Sophomore Carl Pierre also felt his team had a different edge to them out west.

“I feel like we came out there and the improvements we tried to emphasize in practice before going to Vegas showed,” Pierre said. “Rebounding, putting an emphasis on the defensive end, I think that definitely showed in Vegas and we came out with a lot of energy and passion.”

The energy on the defensive end of the floor showed against the Salukis, as UMass held them to just 20 points in the first half and just 41.8 percent from the field throughout the game.

Nevada was a different animal, as the Wolf Pack shot north of 60 percent from the field, but that wasn’t due to a lackadaisical effort from the Minutemen defense.

Still, McCall felt his team could have made a few more defensive stops, especially early, to change the game against Nevada.

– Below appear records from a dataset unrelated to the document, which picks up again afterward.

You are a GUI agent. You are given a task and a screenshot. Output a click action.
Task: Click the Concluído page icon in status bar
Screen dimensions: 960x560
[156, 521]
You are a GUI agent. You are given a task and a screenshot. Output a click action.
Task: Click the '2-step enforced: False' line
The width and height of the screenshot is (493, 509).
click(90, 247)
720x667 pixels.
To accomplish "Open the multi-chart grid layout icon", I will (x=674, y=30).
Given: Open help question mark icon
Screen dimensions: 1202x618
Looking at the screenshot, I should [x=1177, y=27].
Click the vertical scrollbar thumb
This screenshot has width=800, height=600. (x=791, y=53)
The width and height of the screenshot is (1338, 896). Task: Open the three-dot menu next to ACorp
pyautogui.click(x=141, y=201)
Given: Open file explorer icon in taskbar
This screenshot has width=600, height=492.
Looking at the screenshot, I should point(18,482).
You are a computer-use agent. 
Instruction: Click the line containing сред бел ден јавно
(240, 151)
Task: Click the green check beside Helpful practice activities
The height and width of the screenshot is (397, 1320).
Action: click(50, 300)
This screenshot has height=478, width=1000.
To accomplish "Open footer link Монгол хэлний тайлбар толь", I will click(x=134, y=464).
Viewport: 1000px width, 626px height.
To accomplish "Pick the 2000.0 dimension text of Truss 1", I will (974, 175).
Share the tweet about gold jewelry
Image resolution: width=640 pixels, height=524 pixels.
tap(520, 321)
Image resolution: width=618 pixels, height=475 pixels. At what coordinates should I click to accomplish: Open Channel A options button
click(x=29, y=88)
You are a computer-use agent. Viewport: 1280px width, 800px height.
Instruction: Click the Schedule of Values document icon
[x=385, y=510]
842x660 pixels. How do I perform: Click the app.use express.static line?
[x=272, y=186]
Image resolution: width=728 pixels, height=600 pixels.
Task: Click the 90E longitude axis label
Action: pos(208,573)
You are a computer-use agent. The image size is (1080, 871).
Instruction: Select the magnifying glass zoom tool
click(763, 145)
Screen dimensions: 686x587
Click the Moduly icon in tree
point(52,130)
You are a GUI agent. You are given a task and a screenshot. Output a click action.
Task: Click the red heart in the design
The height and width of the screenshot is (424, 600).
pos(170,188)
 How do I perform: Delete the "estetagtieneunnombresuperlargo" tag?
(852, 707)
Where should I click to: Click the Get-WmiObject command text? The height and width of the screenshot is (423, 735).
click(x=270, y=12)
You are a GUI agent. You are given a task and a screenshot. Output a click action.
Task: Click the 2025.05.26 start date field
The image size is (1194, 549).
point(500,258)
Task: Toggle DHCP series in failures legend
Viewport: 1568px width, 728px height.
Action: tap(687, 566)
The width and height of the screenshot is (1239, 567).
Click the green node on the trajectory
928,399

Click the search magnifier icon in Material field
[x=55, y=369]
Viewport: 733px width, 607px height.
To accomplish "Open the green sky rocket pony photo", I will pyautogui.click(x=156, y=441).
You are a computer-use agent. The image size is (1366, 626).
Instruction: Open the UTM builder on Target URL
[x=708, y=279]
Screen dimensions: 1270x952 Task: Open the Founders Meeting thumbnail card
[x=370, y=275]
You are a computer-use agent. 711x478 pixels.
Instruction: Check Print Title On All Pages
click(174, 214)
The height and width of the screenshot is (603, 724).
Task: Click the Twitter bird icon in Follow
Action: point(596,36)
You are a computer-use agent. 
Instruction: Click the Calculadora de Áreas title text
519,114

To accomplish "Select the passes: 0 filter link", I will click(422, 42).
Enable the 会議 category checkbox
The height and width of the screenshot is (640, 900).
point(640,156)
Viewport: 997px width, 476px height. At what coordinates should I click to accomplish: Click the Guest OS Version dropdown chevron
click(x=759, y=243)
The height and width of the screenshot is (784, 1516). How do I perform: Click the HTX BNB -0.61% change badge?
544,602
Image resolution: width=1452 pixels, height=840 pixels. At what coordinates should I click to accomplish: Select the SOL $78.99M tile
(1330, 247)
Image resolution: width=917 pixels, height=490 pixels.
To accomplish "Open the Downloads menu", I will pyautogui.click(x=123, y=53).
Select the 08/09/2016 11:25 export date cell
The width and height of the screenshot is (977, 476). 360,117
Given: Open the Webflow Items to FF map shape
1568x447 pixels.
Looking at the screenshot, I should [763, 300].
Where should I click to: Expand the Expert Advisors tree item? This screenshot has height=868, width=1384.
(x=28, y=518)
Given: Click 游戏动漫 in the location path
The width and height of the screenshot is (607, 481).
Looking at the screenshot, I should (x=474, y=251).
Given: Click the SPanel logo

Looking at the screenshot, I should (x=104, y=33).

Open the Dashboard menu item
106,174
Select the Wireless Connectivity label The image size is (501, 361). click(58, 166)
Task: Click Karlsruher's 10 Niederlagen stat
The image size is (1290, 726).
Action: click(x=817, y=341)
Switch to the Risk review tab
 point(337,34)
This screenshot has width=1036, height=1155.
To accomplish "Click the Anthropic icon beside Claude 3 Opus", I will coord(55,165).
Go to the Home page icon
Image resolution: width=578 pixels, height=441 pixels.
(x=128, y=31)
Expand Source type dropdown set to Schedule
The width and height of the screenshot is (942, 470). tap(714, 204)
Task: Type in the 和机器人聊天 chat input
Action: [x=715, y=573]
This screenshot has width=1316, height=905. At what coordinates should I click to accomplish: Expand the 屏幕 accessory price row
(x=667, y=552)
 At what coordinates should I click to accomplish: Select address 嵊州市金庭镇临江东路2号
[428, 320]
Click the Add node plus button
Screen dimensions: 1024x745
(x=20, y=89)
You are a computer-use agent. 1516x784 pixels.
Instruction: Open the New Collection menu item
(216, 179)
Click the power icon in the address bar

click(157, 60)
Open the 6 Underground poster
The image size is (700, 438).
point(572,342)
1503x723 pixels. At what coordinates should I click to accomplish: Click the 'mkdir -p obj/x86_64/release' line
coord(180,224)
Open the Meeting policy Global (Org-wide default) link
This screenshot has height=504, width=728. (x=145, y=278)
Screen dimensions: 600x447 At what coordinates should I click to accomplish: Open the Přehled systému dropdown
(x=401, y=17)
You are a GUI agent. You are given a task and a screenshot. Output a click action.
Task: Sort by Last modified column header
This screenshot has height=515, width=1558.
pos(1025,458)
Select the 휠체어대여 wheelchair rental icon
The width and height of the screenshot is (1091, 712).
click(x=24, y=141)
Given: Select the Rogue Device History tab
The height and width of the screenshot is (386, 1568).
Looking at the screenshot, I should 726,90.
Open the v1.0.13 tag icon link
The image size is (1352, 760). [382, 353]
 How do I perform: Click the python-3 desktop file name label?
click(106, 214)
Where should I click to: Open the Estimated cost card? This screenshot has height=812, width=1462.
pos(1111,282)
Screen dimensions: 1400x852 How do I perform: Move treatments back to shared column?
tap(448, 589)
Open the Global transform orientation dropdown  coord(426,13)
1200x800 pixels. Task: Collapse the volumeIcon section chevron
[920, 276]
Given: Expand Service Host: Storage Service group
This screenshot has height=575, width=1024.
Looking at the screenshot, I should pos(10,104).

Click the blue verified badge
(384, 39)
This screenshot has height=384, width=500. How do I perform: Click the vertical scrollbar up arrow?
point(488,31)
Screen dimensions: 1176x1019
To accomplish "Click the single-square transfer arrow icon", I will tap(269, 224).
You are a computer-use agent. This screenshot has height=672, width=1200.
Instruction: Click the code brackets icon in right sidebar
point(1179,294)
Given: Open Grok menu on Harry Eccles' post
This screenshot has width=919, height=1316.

“We were right there for 32 minutes,” McCall said. “There’s no moral victories. If we could have done three different things better, we probably could have won the game. A big key was the stop we didn’t get at the end of the first half. It was a five-point game and they score at the buzzer and that gives you momentum going into the locker room. We just couldn’t get that stop in the second half to get it into striking distance.”

One area McCall was pleased with was the way point guard Luwane Pipkins was able to get everyone in the offense involved. As UMass’ leading scorer, Pipkins is the guy the Minutemen go to when they need a basket, but he was able to set teammates up for good looks at the rim and get guys touches to give them confidence within the offense.

One of the players who benefited from Pipkins’ attacking was guard Keon Clergeot. The defensive stopper was able to drill three three-pointers against the Wolfpack, giving UMass another scoring option at the guard spot.

“I was proud of Keon this weekend,” McCall said. “I thought he grew and got better individually this weekend. He defended, he made open shots and took good shots.”

The Minutemen offense is at its best when they are moving the ball, and is something McCall hopes to see continue as the season progresses.

“When you saw us play on offense against Southern Illinois and Nevada, the ball was moving,” McCall said. “I credit Luwane a lot, he’s doing a tremendous job of getting in the lane and not forcing things and finding his teammates. We made 30 threes in two games which is a lot.”

UMass hopes to build off the momentum gained in Las Vegas when Quinnipiac comes to Amherst on Wednesday.